Exit Loads and Capital Gains

Most mutual funds have exit loads except liquid funds and some other short duration debt funds. The exit load may be applicable for 1 to 3 years depending on the type of the mutual fund. Any exit from the mutual fund during this time would invite a penalty of 1% on the total fund value. While booking profits, it should be a general thumb rule that net of charges and taxes the profit percentage is significant enough. Like in the above example 10% within 1 year may appear a good profit if it is from a large cap fund, however that 10% would be more attractive if it is nett of exit load and taxes.

Capital gains are the taxes on profits. There are 2 types of taxes applicable on mutual funds – short term capital gain tax and long-term capital gain tax. The duration of short term and long term varies in debt and equity fund. Paying capital gains tax is imperative however investor may want to evaluate the timing of redemption. If short term gains can be converted into long term gains by waiting for a few weeks or months, then the wait is worthwhile in most cases.

Some other reasons for doing Profit Booking

  1. There is change in the fund manager for the funds which are doing well.  
  2. There is a strong negative view about a particular sector where the funds are invested
  3. A financial goal is supposed to be met within 5 years
  4. Weak overall global sentiments with no positive news in sight
  5. Adjustment to balance the overall asset allocation

Ideal Asset Allocation

Key discussions which should be done between the client and the RM are:

  • What is a good profit worth booking within 1 year/3 years/5 years of time horizon?
  • What would be the trigger to exit a fund?
  • When would it be appropriate to top up the investment?
  • What are the likely events to watch for in a year’s time, in 3 year and 5 years’ time?

Volatile Stock Market for A Decade & More

Times have changed and so has the behaviour of the equity stock market. For the last 12 years, every alternate year there had some big bad news and some big good news coming in. I have a feeling that from the year of 2008 to 2020 it would have been the most volatile period in the history of stock market, since it became relevant. Events like Tulipomania fall, the Great Depression of 1920, IT Bubble of 2000 and so on which impacted the stock market weren’t accompanied with further big news – good or bad as we have been witnessing since 2008. Right now, the cycle of good news-bad news has been creating huge sentiment driven volatility than driven by technical or fundamental analysis/data points.

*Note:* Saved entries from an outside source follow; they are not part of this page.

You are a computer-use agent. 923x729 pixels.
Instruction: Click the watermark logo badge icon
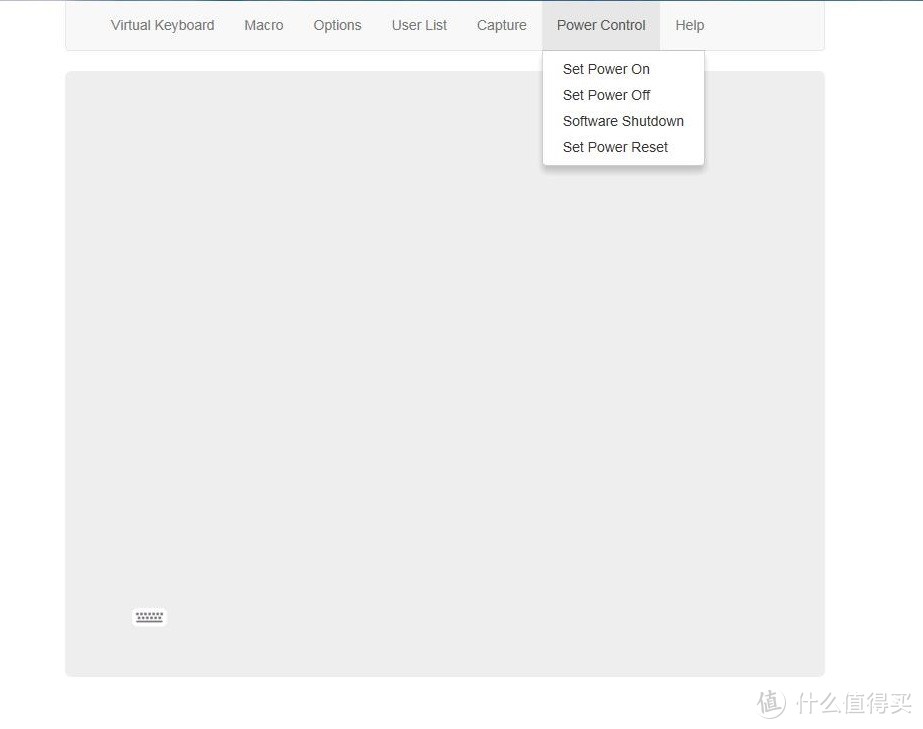coord(771,703)
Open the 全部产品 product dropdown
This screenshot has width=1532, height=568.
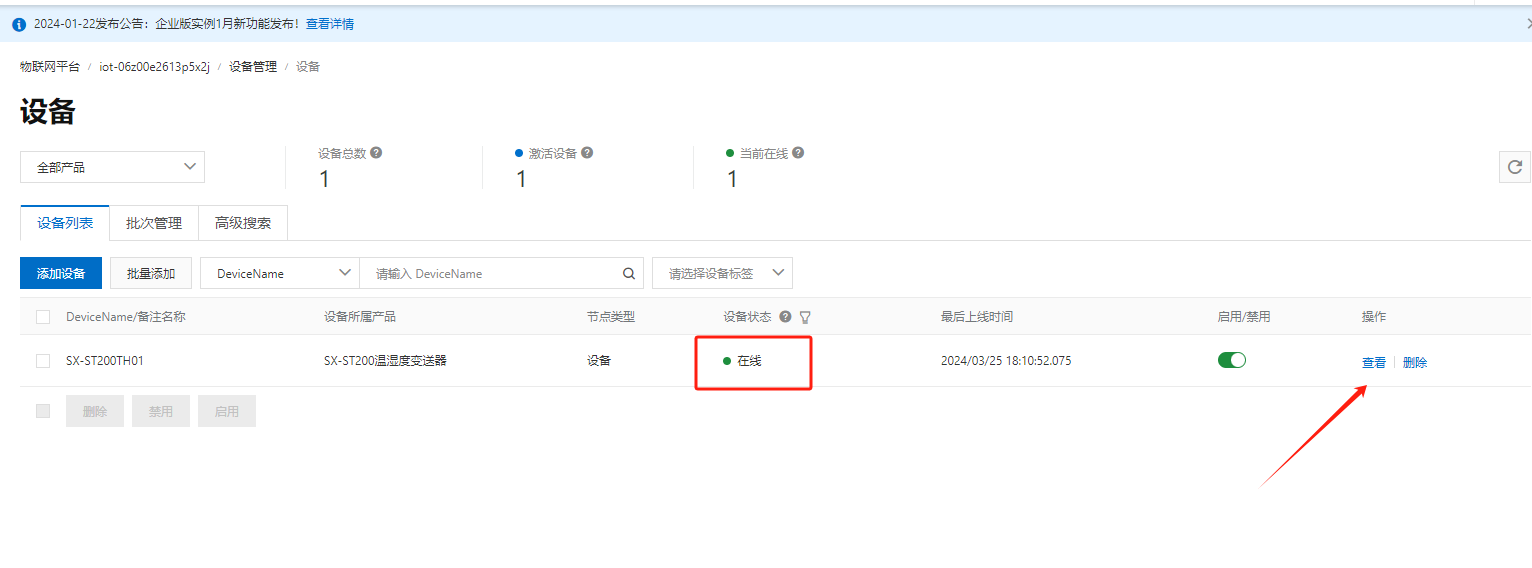[x=112, y=167]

When the stock market has become so volatile, it calls for regular monitoring of the portfolio. Erstwhile belief of buying the shares and forgetting about them takes a setback in current times. We now need a systematic approach of tracking/monitoring the entire portfolio at regular intervals. That answers our second question whether performance should be monitored at fund level or at a portfolio level.

Coming to our third question: What should be done with the money realised from profit booking?

There are more than 1 ways of handling this money. Some clients choose to open a second bank account and transfer this money into that account. Thereafter client does aggressive investments with this money since it does not risk the original capital. Other clients prefer to reinvest the money into debt funds to ensure profits are safely preserved and used for the financial goal which may be due within a few years. A third set of clients prefer to reinvest into the same funds thereby increasing the total capital investment. As long as the money is preserved well and leads to increase in overall wealth, the proceeds from the profits can be reinvested in any way.